> _COMPITO DA SVOLGERE_:
Rispondi a queste domande sulla discussione del forum.
(a) In quale anno carrie75 ha conosciuto "lui"?
(b) Da quanti anni carrie75 dice di vedersi con lui?
(c) Secondo Clementine Kruczynski, dopo quanti anni e quanti figli si sposano?

===== TESTO DA LEGGERE =====

Sbriciolata ha detto:


> beh... il silenzio credo sia perchè... era scritto, no? lui ha deciso di sposare la madre dei tuoi figli e tenere in caldo te per il tempo libero... scusa la franchezza. Ma tu, da 17 anni con un uomo... e amavi lui?


"lui" l'ho conosciuto nel 2005.


----------



## Sbriciolata (2 Luglio 2012)

carrie75 ha detto:


> "lui" l'ho conosciuto nel 2005.


e hai iniziato una storia parallela, sapendo che aveva una compagna e due figli... o sono arrivati nel frattempo? Comunque doveva rimanere una storia parallela... quando è così... i sentimenti dovrebbero starne fuori. Ma spesso non succede. Io se fossi in te coglierei l'occasione per troncare, perchè mi sa che d'ora in avanti sarà più dura per te.


----------



## lothar57 (2 Luglio 2012)

carrie75 ha detto:


> ci vediamo da 7 anni.mi ha detto che ha deciso di sposarsi, ma per lui, per noi, non cambia nulla. A parte l'attrazione c'è un bellissimo rapporto di amicizia sapevo che prima o poi sarebbe accaduto, è un passo che dovrò fare anche io. così come ho sempre teuto presente che la nostra storia prima o poi dovrà finire. comunque sia non mi aspettavo di stare così male. mi sanguina il cuore. e non so che fare. a volte penso che devo trovare la forza di chiudere questa relazione e riprendere in mano la mia vita. a volte penso che ho solo bisogno di tempo per elaborare la notizia. gli ho risposto che mi serve del tempo e poi gli ho confessato che lo amo, cosa che non avevo mai detto. non con il solito "ti amo" ma gli ho aperto il mio cuore e la mia mente.e mi sono pentita, perchè ora vivo questa confessione come un "mostrare una mia debolezza".
> che devo fare



Eh ti capisco sai...oddio tra noi non c'e'amore,pero'l'orologio va avanti,prima o poi mi dira'che ha trovato un fidanzato,e io dovro'girare al largo.
Oppure che saro'invitato al suo matrimonio....ma cara mia,quando da subito sai che non ci sara'un domani...


----------



## Clementine Kruczynski (2 Luglio 2012)

perché si sposano ora, dopo 20 anni e 2 figli? quanti anni hanno i figli?


----------



## contepinceton (2 Luglio 2012)

Sbriciolata ha detto:


> Io ho letto pure la storia della monaca di Monza... ma mi pare che i tempi siano cambiati! Questo si vuole tenere la ruota di scorta, Conte, poi la possiamo girare finchè vogliamo...


Perchè?
Se lei mi dice: Mi sposo, io non capisco che mi vuole come ruota di scorta, ma che la musica è finita no?

===== DATI FORNITI =====

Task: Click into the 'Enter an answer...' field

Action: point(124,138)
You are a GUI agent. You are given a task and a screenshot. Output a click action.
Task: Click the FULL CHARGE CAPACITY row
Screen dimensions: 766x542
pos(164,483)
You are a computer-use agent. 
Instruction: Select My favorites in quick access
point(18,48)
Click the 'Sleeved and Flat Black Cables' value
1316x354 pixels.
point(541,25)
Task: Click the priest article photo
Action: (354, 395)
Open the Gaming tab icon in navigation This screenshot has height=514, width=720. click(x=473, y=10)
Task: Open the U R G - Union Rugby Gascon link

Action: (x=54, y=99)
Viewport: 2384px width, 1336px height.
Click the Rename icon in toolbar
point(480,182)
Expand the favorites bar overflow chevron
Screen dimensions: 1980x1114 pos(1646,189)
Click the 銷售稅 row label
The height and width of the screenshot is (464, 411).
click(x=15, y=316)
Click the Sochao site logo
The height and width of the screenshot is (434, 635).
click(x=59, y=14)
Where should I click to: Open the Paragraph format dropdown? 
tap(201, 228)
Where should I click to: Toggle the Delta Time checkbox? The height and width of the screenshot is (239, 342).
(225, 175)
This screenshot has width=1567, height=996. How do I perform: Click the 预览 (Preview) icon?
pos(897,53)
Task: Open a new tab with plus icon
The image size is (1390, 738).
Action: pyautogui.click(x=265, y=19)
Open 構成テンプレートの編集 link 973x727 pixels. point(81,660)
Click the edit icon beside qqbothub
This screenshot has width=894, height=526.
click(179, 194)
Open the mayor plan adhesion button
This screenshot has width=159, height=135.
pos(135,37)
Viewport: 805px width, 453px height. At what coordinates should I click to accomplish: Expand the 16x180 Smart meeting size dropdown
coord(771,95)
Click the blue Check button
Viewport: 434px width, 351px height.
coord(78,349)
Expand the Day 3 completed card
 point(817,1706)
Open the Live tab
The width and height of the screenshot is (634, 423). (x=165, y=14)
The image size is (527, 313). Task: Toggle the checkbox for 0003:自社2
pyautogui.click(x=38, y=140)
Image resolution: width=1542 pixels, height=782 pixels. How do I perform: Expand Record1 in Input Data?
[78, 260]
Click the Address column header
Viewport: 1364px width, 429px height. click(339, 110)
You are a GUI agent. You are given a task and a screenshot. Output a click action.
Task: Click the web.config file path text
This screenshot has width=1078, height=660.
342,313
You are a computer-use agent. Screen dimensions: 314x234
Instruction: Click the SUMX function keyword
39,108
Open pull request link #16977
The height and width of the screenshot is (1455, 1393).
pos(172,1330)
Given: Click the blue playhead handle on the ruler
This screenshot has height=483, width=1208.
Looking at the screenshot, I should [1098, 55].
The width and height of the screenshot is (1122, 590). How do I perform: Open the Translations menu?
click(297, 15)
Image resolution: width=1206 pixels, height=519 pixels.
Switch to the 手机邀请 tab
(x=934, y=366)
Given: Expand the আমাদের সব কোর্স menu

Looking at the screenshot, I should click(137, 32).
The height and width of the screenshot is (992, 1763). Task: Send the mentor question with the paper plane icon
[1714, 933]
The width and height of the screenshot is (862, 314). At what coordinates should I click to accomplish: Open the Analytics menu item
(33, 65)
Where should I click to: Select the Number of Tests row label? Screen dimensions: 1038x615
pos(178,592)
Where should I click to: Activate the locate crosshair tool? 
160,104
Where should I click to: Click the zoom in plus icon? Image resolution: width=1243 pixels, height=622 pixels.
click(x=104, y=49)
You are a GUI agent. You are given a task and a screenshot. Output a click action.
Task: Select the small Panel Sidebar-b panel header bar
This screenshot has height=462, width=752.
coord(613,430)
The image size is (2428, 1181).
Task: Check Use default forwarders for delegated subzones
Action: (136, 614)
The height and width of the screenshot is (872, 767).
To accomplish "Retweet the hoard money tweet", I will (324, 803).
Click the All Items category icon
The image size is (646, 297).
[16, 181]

=====

> _SOLUZIONE SCRITTA_:
(a) Nel 2005.
(b) Da 7 anni.
(c) Dopo 20 anni e 2 figli.